## YOUR OBJECTIVE
Among the entries, find each line that includes the string "computer" and list it.

(Records excerpted from a collection)

|---|

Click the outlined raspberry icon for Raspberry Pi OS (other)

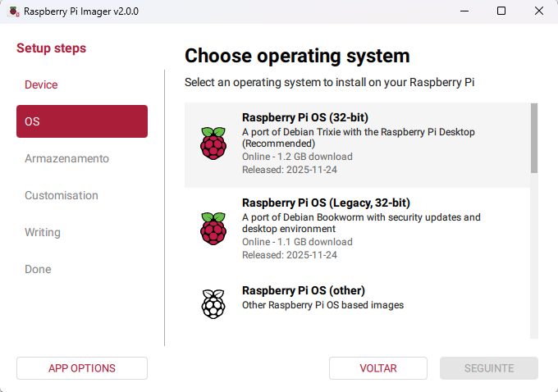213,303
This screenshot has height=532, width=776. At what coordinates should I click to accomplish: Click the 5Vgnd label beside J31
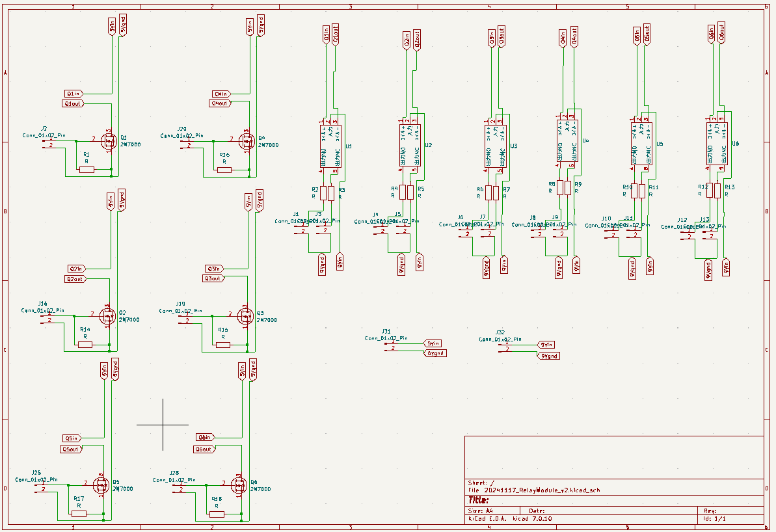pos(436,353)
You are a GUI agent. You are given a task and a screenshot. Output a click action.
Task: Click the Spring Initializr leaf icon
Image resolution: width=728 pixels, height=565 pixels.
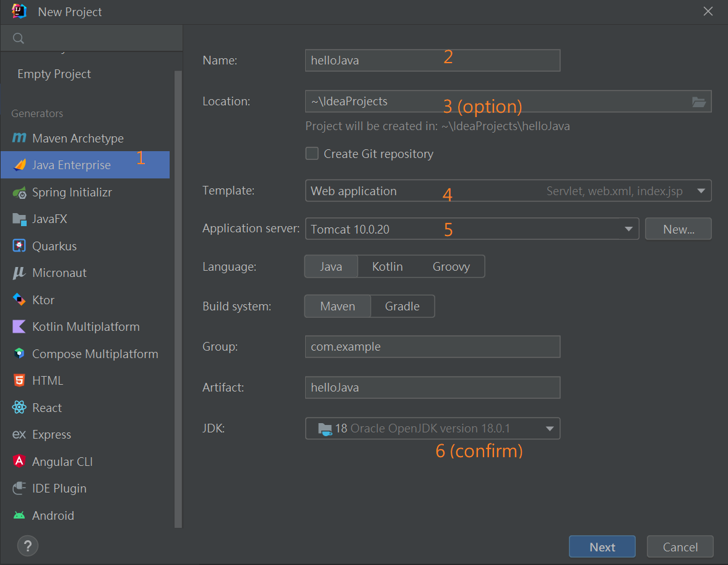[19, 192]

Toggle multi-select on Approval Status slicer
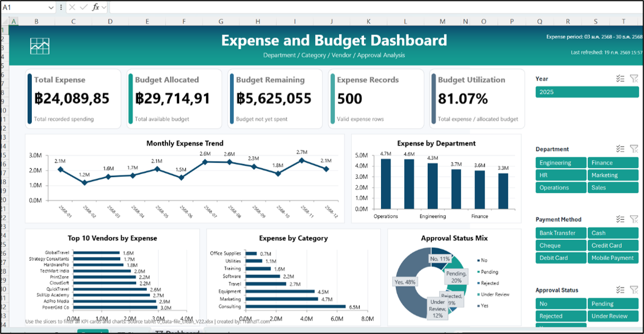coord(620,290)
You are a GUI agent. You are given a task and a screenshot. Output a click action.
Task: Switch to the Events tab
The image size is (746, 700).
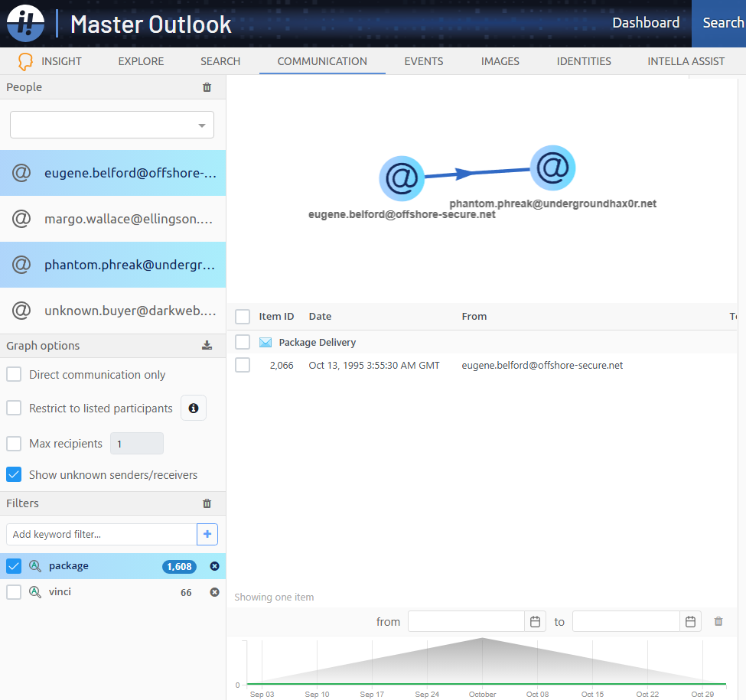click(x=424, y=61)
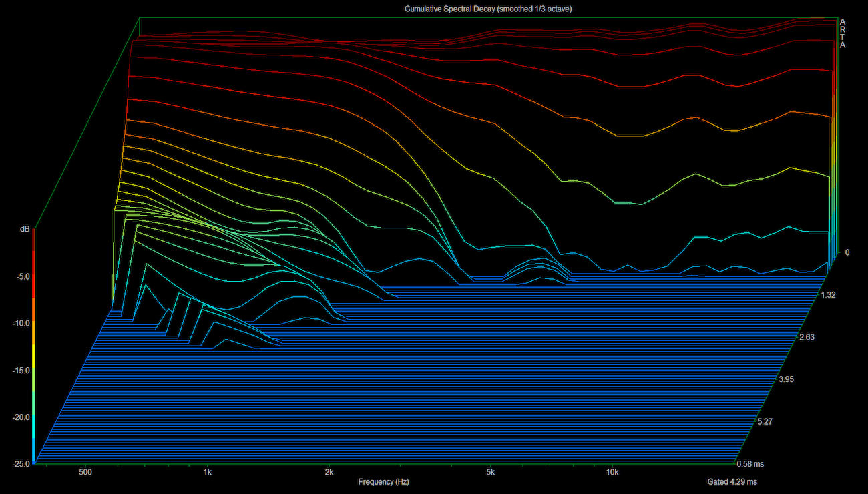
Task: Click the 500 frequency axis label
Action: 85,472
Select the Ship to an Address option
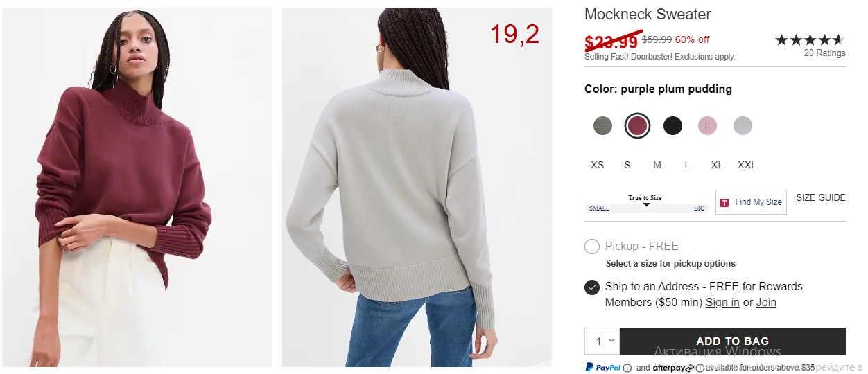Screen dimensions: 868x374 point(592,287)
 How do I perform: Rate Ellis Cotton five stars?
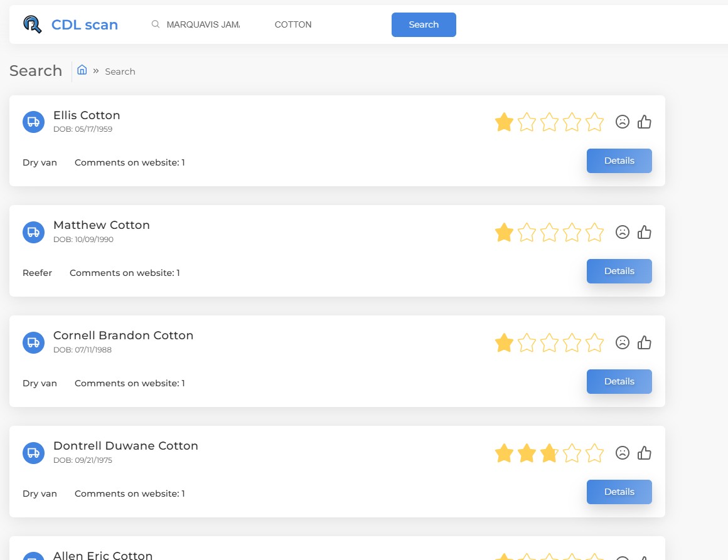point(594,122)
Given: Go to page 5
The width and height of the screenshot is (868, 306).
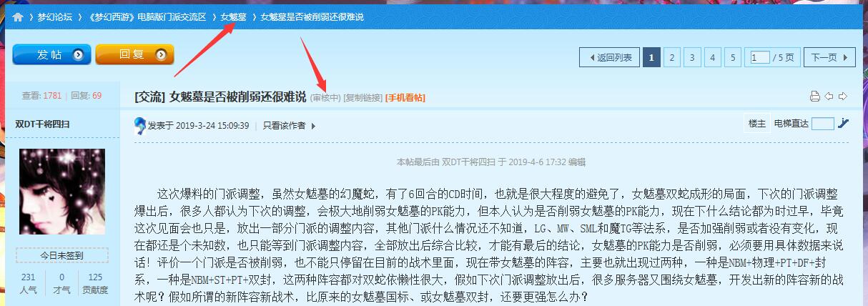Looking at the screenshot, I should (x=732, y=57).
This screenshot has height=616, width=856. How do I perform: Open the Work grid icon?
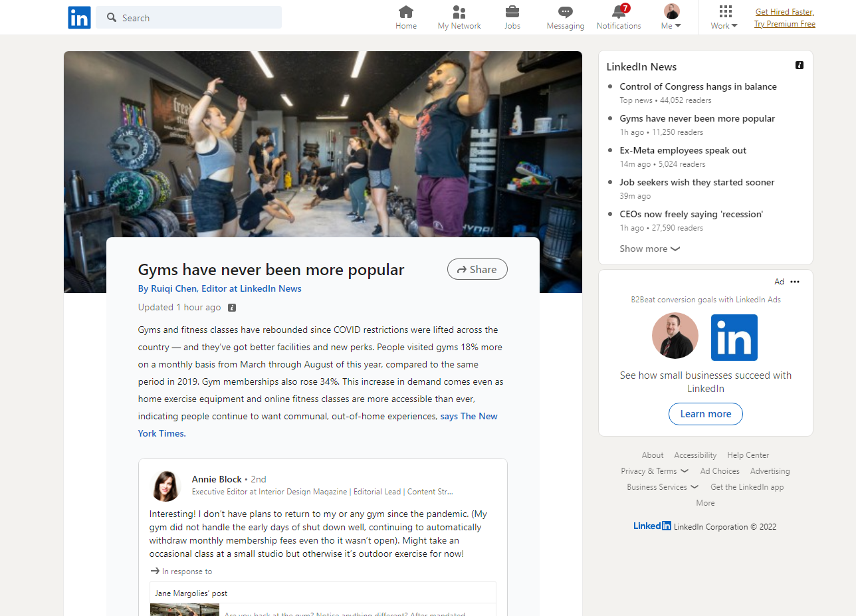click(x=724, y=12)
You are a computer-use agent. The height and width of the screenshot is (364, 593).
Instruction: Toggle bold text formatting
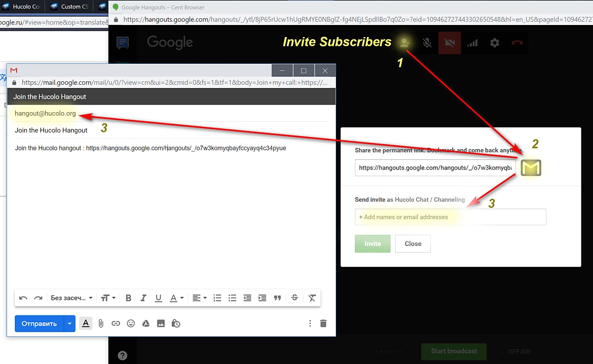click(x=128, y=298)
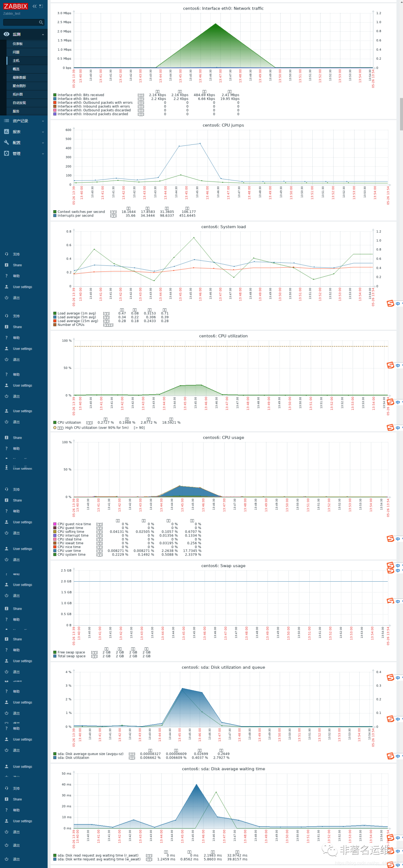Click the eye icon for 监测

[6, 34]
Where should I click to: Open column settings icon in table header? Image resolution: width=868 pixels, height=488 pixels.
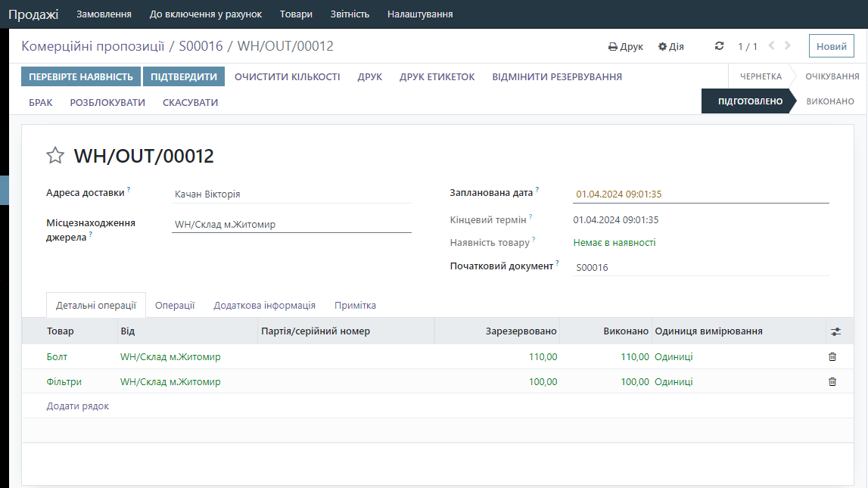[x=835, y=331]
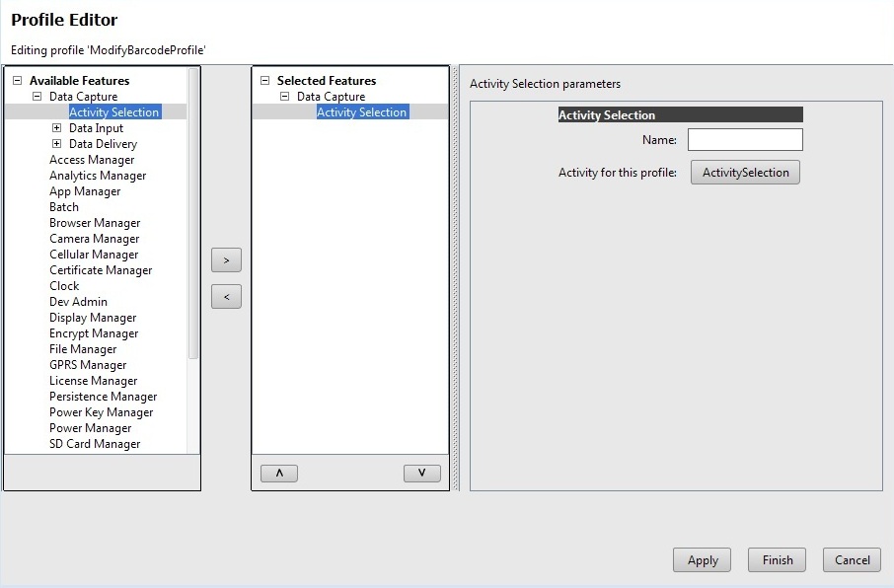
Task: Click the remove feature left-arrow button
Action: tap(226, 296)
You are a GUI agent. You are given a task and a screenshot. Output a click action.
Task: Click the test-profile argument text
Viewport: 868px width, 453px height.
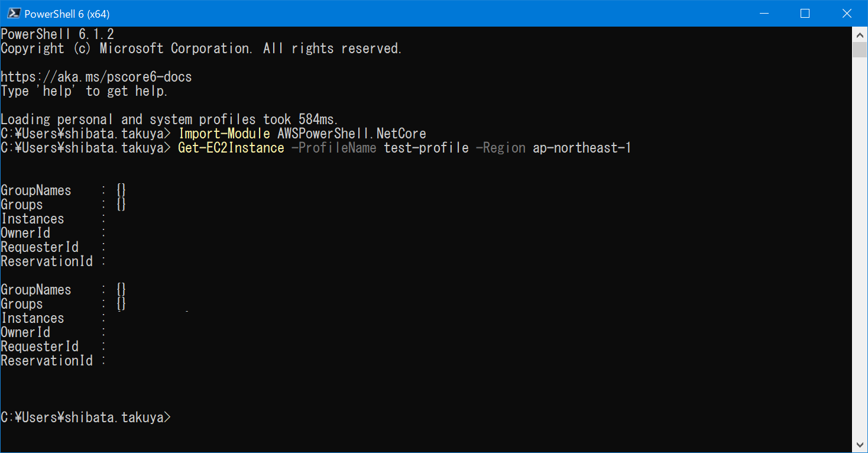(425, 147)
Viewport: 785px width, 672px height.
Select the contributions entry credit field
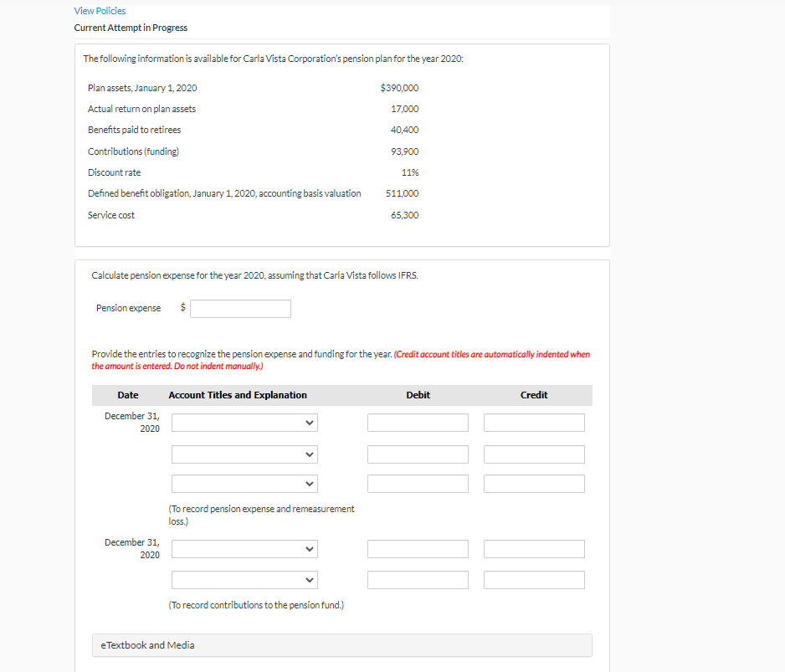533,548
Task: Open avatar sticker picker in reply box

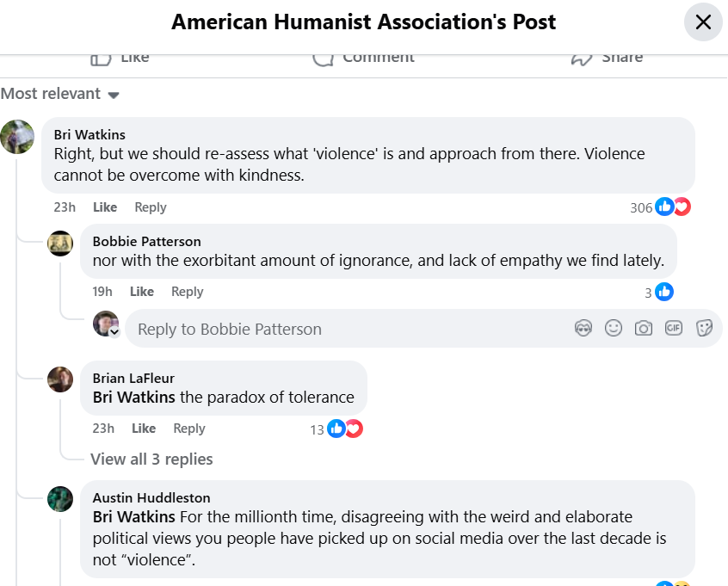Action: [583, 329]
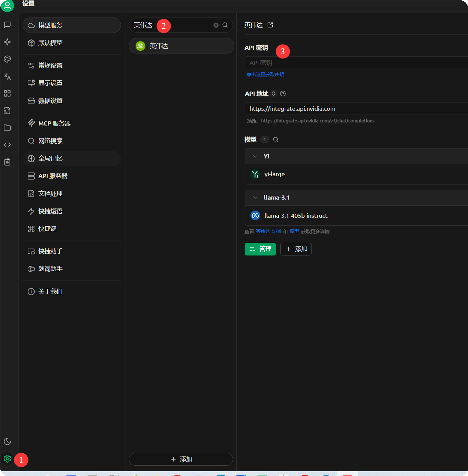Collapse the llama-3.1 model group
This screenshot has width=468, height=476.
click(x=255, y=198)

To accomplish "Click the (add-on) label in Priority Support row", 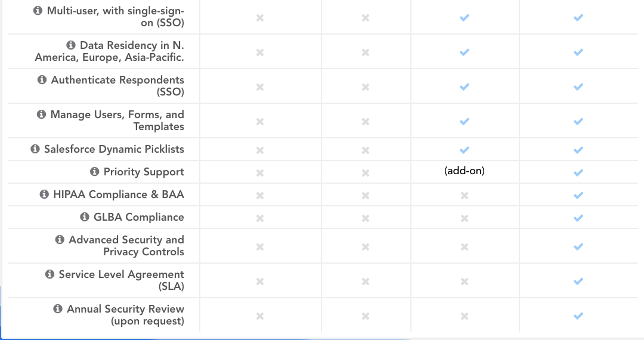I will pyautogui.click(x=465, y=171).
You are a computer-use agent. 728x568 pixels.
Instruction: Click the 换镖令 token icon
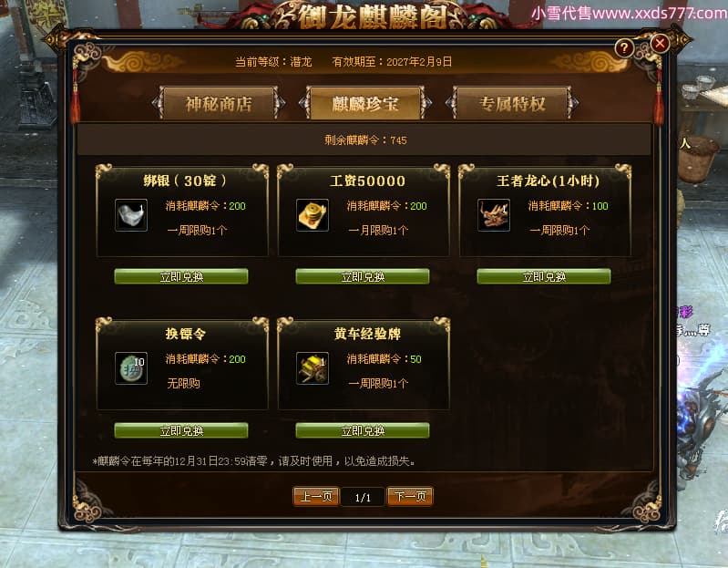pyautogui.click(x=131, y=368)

|---|

## WRITTEN ANSWER
You are a computer-use agent. The height and width of the screenshot is (364, 593).
You are a computer-use agent. 728x568 pixels.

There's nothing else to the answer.